Was meist schon daran scheitert, dass ich etwas als schön oder eben nicht empfinde, selten, dass ich wirklich neutral und offen bin. Ernst Mach, ein Physiker und Naturphilosoph, hat betont, dass jede Aussage in der Wissenschaft eine Aussage über die Beziehung von beobachtbaren Größen sein muss.

Das gilt vor allem bei Aussagen über andere! Die kann ich ohne eine eigene Ansicht beziehungsweise Erwartung überhaupt nicht treffen. Und diese eigene Ansicht, was richtig oder falsch wäre, verbaut mir den Weg wahrzunehmen, was den anderen bewegt, sich so und nicht anders zu verhalten. Es sind stets relative Bezüge, über die wir sprechen. Das sagen nicht nur die Quantenphysiker, Entsprechendes sagen auch die Menschen im Ch’an.

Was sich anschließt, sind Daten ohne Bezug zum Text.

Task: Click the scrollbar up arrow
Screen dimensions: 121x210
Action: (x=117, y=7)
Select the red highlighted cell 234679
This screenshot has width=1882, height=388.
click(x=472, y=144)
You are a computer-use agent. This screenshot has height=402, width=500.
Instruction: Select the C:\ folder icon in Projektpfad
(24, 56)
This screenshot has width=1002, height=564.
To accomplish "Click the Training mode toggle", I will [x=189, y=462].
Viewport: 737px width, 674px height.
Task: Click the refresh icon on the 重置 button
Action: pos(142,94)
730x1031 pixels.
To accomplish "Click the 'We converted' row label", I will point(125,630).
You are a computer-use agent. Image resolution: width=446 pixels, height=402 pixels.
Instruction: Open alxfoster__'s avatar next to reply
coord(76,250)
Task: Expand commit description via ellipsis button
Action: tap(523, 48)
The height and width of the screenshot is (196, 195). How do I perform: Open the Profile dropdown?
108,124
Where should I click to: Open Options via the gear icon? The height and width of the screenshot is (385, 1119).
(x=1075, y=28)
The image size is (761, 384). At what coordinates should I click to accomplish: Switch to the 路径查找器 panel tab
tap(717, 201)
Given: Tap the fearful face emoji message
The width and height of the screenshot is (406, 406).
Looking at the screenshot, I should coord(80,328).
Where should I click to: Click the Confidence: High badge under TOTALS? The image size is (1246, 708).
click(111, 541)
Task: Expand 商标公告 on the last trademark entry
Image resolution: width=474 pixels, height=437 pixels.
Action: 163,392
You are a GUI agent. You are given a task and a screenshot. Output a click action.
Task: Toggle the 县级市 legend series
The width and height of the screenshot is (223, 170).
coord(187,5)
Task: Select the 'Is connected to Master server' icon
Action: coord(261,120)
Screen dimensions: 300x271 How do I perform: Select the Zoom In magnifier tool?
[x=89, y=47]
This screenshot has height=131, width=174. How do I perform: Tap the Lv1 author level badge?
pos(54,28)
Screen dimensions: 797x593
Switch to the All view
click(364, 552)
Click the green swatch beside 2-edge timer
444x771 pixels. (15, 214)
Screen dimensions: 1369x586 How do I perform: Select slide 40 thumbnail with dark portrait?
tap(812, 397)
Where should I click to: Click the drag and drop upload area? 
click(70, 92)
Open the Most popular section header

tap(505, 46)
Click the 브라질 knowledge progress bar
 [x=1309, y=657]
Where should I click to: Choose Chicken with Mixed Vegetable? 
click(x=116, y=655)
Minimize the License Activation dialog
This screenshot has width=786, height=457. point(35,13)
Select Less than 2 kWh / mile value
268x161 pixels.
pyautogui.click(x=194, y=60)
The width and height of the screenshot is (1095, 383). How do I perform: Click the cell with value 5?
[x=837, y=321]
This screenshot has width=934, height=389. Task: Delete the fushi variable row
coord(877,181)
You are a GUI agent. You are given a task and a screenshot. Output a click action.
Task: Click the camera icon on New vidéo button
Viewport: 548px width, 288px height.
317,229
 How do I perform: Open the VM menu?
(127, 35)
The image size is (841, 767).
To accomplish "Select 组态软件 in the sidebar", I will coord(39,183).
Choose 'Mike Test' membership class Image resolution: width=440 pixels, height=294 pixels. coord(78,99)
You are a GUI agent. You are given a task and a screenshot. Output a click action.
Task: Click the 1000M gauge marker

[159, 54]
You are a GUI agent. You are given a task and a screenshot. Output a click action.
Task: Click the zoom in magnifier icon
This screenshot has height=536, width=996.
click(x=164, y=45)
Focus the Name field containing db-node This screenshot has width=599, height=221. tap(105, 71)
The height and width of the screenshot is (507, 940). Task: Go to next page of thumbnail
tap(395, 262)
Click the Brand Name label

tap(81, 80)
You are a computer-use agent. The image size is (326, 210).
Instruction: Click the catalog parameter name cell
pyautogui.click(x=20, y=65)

Mit meiner Ansicht oder Erwartung sende ich dem anderen eine Information über das, was mich bewegt, so wie derjenige mir durch seine Handlung gleichfalls eine Information sendet, was ihn bewegt. Letztlich geht es darum, beide Informationen gleichwertig nebeneinander zu stellen und sie im Dialog zu klären.